An extendable command-line injector built entirely in Python

Cypyonate

Cypyonate is an extendable command-line injector built entirely in Python. It is named after testosterone cypionate, an injectable form of the hormone.

Features

Cypyonate currently has 5 injection forms which can be selected with the --form argument

• LoadLibrary DLL Injection
• Shellcode Injection
• Manual Map DLL Injection
• Thread Hijack LoadLibrary Injection (Only seems to work ~90% of the time)
• Early Bird APC Shellcode Injection
• Early Bird APC DLL Injection

More methods can be added with relative ease. See Adding Injection Methods.

Installation

Requirements

Latest tested with Python 3.11.0

The following Python packages are required by Cypyonate and can be install with pip install -r requirements.txt

• pefile
• pywin32
• colorama
• setuptools

Installation Process

PS C:\Dev> git clone https://github.com/Scags/Cypyonate.git
PS C:\Dev> pip install .\Cypyonate\
//OR
PS C:\Dev> cd .\Cypyonate\
PS C:\Dev\Cypyonate> py .\setup.py install

Installing Multiple Architectures

Cypyonate cannot execute under a different architecture than what it was installed with. If you want to install Cypyonate for x86, you must download the x86 version of Python, then run pip install from that Python version.

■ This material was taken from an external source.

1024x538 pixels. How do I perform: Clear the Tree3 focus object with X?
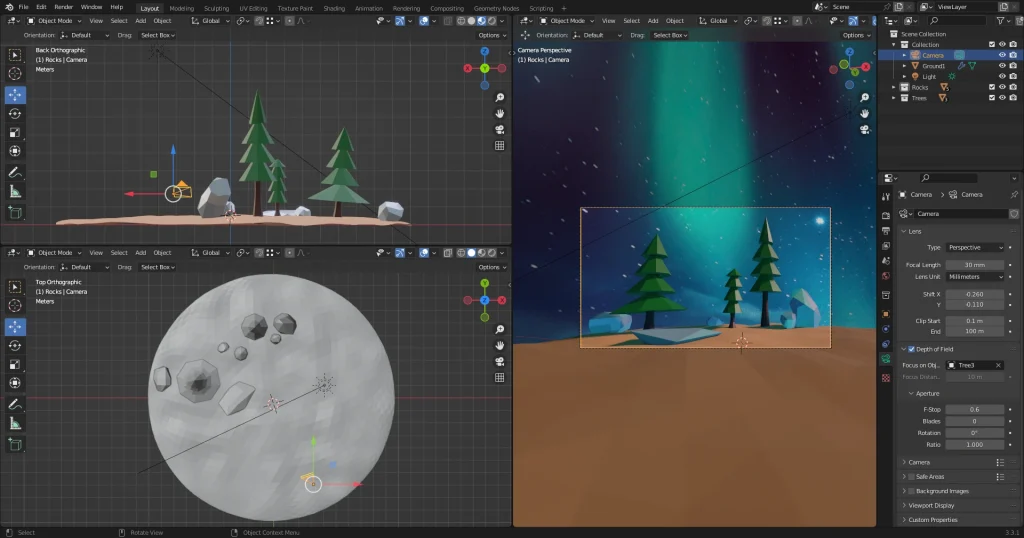pos(998,365)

Cypyonate changes its command depending on the architecture of the Python installation that installs it. If running x64, the command is cypy. If running x86, the command is cypy32. Assure that your Python installation's Scripts/ directory is added to your PATH.

Usage

usage: cypy [-h] [-i injection] [-p payload] [-v] [-f form] [-l]    
            [-w duration] [--install module] [--remove module]
            [-V] [-r] [--clear-header clear_header]
            [--clear-unneeded-sections clear_unneeded_sections]     
            [--sehsupport sehsupport]
            [--adjust-protections adjust_protections]
            [--fdwreason fdwReason] [--lpvreserved lpvReserved]     
            [--check-time check_time]

Command-line injector

options:
  -h, --help            show this help message and exit
  -i injection, --inject injection
                        target process (ID or name) (default:       
                        None)
  -p payload, --payload payload
                        payload file path (use '-' for stdin)       
                        (default: None)
  -v, --verbose         verbosely print output (default: False)     
  -f form, --form form  form of injection (see --list) (default:    
                        default)
  -l, --list            list available injection forms (default:    
                        False)
  -w duration, --wait duration
                        duration of time to wait for remote thread  
                        to finish in milliseconds, in applicable    
                        injection techniques (default: 10000)       
  --install module      install a module (default: None)
  --remove module       remove a module (default: None)
  -V, --version         view Cypyonate's current version and        
                        architecture (default: False)
  -r, --reflective      inject reflectively (only applicable to     
                        some injection forms) (default: False)      

manual mapping injection:
  --clear-header clear_header
                        clear the header of the payload after       
                        injection (default: True)
  --clear-unneeded-sections clear_unneeded_sections
                        clear unneeded sections for the target      
                        binary to run after injection (default:     
                        True)
  --sehsupport sehsupport
                        if clearing unneeded sections, clear        
                        .pdata as well (default: True)
  --adjust-protections adjust_protections
                        adjust the protections of target binary     
                        after injection (default: True)
  --fdwreason fdwReason
                        the fdwReason parameter to pass to DllMain  
                        (default: 1)
  --lpvreserved lpvReserved
                        the lpvReserved parameter to pass to        
                        DllMain (default: 0)
  --check-time check_time
                        time to wait between checks for shellcode   
                        to finish execution, if applicable
                        (default: 1.0)

Adding Injection Methods

Create a new .py file, import the main cypyonate module, and create a class that inherits from cypyonate.Module. Overload the inject() function and implement your code.

You must use a relative import like below, as installing the module with place it within the "modules" subfolder in the project.

from .. import cypyonate as cypy

class MyInjection(cypy.Module):
	def __init__(self):
		super().__init__(name="My Injection", frmat="myinjection", desc="My custom injection method")

  def add_to_argparse(self, parser):
    # If you want to add options to the "cypy" command argument handler
    pass

  def inject(self, handler: cypy.Cypyonate, target: str, payload: str, verbose: bool):
    # Run code here
    pass

To finalize adding your module, enter the command cypy --install myfile.py. This will copy the file to the project modules folder.

Reflective Injection

New with V1.3

Cypyonate is capable of performing reflective injections.

This is currently supported by the current forms:

• Shellcode Injection
• Manual Map DLL Injection
• Early Bird APC Shellcode Injection

To perform a reflective injection, simply pass a base64 encoded string as the payload and add the -r argument.